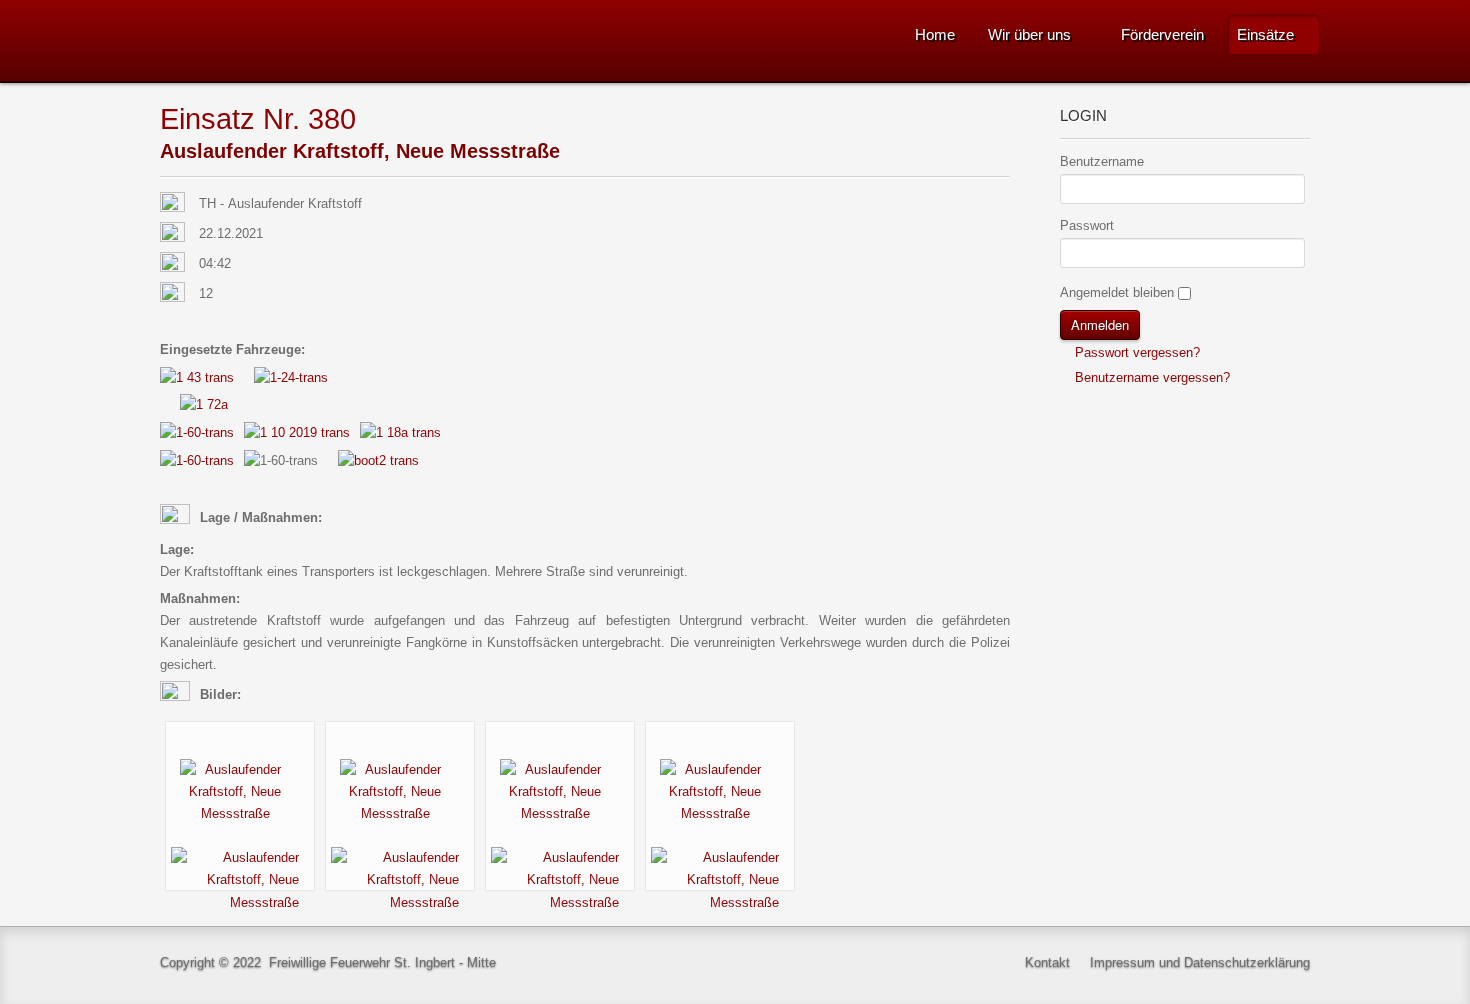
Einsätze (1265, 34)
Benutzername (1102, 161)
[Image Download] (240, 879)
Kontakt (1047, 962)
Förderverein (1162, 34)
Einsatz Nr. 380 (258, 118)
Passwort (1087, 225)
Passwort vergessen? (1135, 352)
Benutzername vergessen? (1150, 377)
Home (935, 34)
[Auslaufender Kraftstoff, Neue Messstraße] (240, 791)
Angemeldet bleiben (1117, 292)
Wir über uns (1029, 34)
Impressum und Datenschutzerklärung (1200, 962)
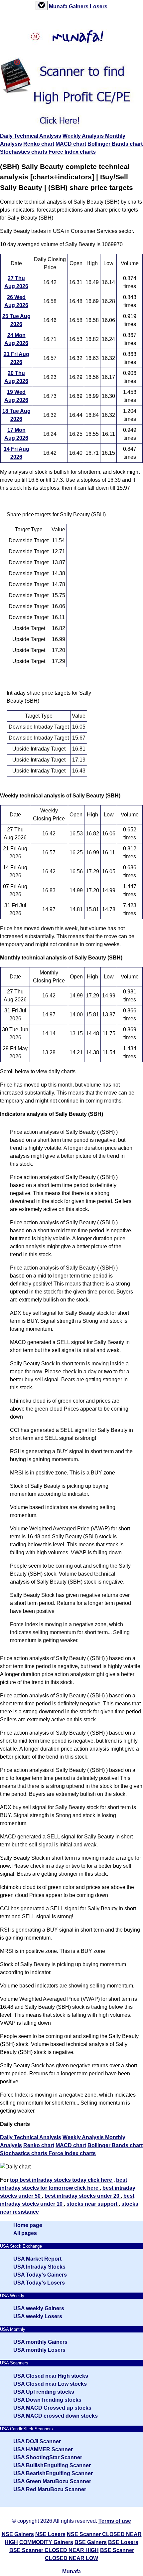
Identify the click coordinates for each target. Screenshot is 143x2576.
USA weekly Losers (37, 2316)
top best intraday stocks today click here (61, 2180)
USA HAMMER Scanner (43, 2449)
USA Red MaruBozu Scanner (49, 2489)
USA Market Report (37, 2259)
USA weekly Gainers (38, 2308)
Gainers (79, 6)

» **Your task**:
All pictures are to be skipped; the lines from the first line of the records through the line containing "USA HAMMER Scanner (43, 2449)" are to be repeated exactly, both ends included.

» **Your solution**:
Einsätze (1265, 34)
Benutzername (1102, 161)
[Image Download] (240, 879)
Kontakt (1047, 962)
Förderverein (1162, 34)
Einsatz Nr. 380 (258, 118)
Passwort (1087, 225)
Passwort vergessen? (1135, 352)
Benutzername vergessen? (1150, 377)
Home (935, 34)
[Auslaufender Kraftstoff, Neue Messstraße] (240, 791)
Angemeldet bleiben (1117, 292)
Wir über uns (1029, 34)
Impressum und Datenschutzerklärung (1200, 962)
Identify the click coordinates for each target. Screenshot is 143x2576.
USA weekly Losers (37, 2316)
top best intraday stocks today click here (61, 2180)
USA HAMMER Scanner (43, 2449)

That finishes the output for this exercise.